Once you get an idea of what plants you want, decide where you want to put them, and prepare the bed. Buying a plant first then daring yourself to dig a bed is like buying a dress convinced you’ll diet your way into it. Early rain this year means the soil is already damp and pliable. My own tool of choice in removing lawn or conditioning soil where concrete has been removed is a pick. Use the sharp nose to trace the line border, the blunt end to break up the sod. Then a slender-nosed “lady shovel” is the best choice to loosen compacted soil beneath and pick out roots and rubble.

Keep in mind that what you uncover will not be native conditions but building-site hardpan. Builders will have stripped the top soil then steam-rollered what remained to level the lot. The soil should probably be amended.

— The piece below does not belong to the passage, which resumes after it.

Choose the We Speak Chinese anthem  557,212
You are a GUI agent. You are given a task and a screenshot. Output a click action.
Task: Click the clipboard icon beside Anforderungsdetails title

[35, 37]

Alternating with pick and shovel, break up the ground to a foot’s depth. Spade in mulch as much as 30% to 50%, mixing it. Oak leaf mold is perfect. Spread about a half inch of chicken manure over the top, then spade it in. The worms will thank you. If the soil is heavy clay and your heart is set on chaparral or hillside plants that need fast draining conditions, then amend around the plant to a foot deep and foot in every direction from the root-ball with a 50-50 mix of pumice. This will keep water from rotting the roots.

Now go to the nursery. Native plants are not cheap: from $4 to $7 for one-gallon specimens. So vow not to overplant. Planted before winter rains and mulched to conserve water, most natives grow quickly.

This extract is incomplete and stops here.